If it only takes an extra 10 seconds for you to do both sides of a shirt then every shop should have it's own David to operate their heat press 

Most people would be less than half as efficient if they had to do a little over twice as much work.



MotoskinGraphix said:


> You wouldnt be using the extra space on a transfer sheet during printing for anything else because the print job is color and ink specific.


So find something else colour and ink specific - it's not that hard.



MotoskinGraphix said:


> Its called a gang sheet and is exactly the smart way to print transfers.


...which is precisely why the sheet would already be full, and in order to fit a back design something else would have to be bumped. Costing you money. Like I said.


----------



## Twinge (Apr 26, 2005)

MotoskinGraphix said:


> The increased labor cost is the 10 seconds it takes to press the other side of the shirt. You wouldnt be using the extra space on a transfer sheet during printing for anything else because the print job is color and ink specific. Generally a smaller logo or design that goes with the major design in the same ink colors etc. Its called a gang sheet and is exactly the smart way to print transfers.


As Solmu said, that is an unrealistic estimate. It's going to take a little bit to do the extra side, and that time will absolutely add up.

Personally I hate doing two-sided prints. Double the work for only a little extra profit.


----------



## T-BOT (Jul 24, 2006)

Twinge said:


> As Solmu said, that is an unrealistic estimate. It's going to take a little bit to do the extra side, and that time will absolutely add up.
> Personally I hate doing two-sided prints. Double the work for only a little extra profit.


it's as easy as 30 seconds to print a shirt front and back. THAT I KNOW. Just did 200 shirts for a BEER brand with Front and SLEEVE (sleeve takes longer than back print) and from the time you pick up the shirt and put it down ready printed it takes 30 seconds. Ran 100 sheets, 4 up (2x 1 big + 1 small) A 2 Color design, with GLUE, got 200 total and it cost the client peanuts per design....  

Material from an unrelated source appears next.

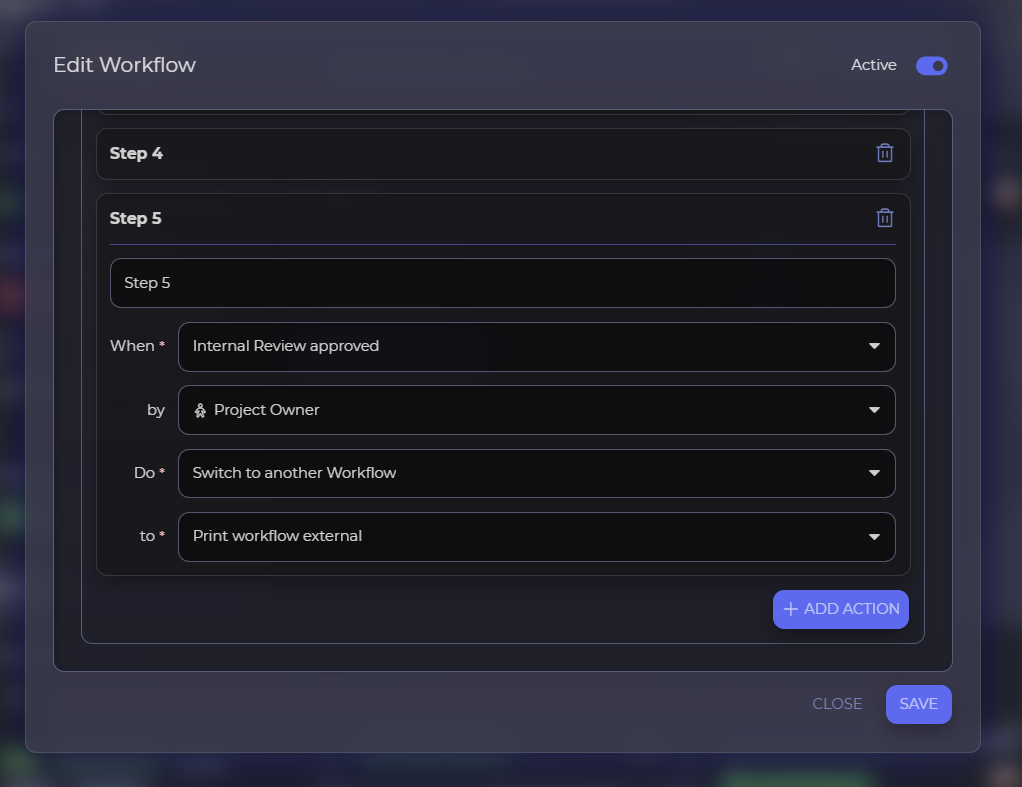Save the workflow changes
1022x787 pixels.
(x=918, y=704)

we pay a girl $ 20/hr for pressing the shirts. NO Sweatshops here.  , but it is HOT.


----------



## kentphoto (Jan 16, 2006)

Twinge said:


> As Solmu said, that is an unrealistic estimate. It's going to take a little bit to do the extra side, and that time will absolutely add up.
> 
> Personally I hate doing two-sided prints. Double the work for only a little extra profit.


Printing two-sided prints with heat-transfer is fast. And it DOES add value to the shirt (depending on the design). Even if it's a logo that finishes off the shirt, and makes the product look complete, it's worth doing. (As Lucy mentioned).


----------



## Twinge (Apr 26, 2005)

Fast is relative. Double any amount of time is still double that time.



T-BOT said:


> it's as easy as 30 seconds to print a shirt front and back. THAT I KNOW. Just did 200 shirts for a BEER brand with Front and SLEEVE (sleeve takes longer than back print) and from the time you pick up the shirt and put it down ready printed it takes 30 seconds.


How can you possibly print two sides in 30 seconds? I am assuming you are just ignoring the time taken in flipping the shirt over, lining up transfers, moving the shirt off the press, and putting a new one on - since 30 seconds is easily how long it would take me in press time _alone_ (~10 second press/side with plastisol, ~5 second pre-press/side).


----------



## Rodney (Nov 3, 2004)

The question really here is "does it effect sales" 

Maybe a separate topic could be "how fast does it take you to press your transfers"? Might be interesting to see how speed and timing develops over time/experience with your machines and papers.


----------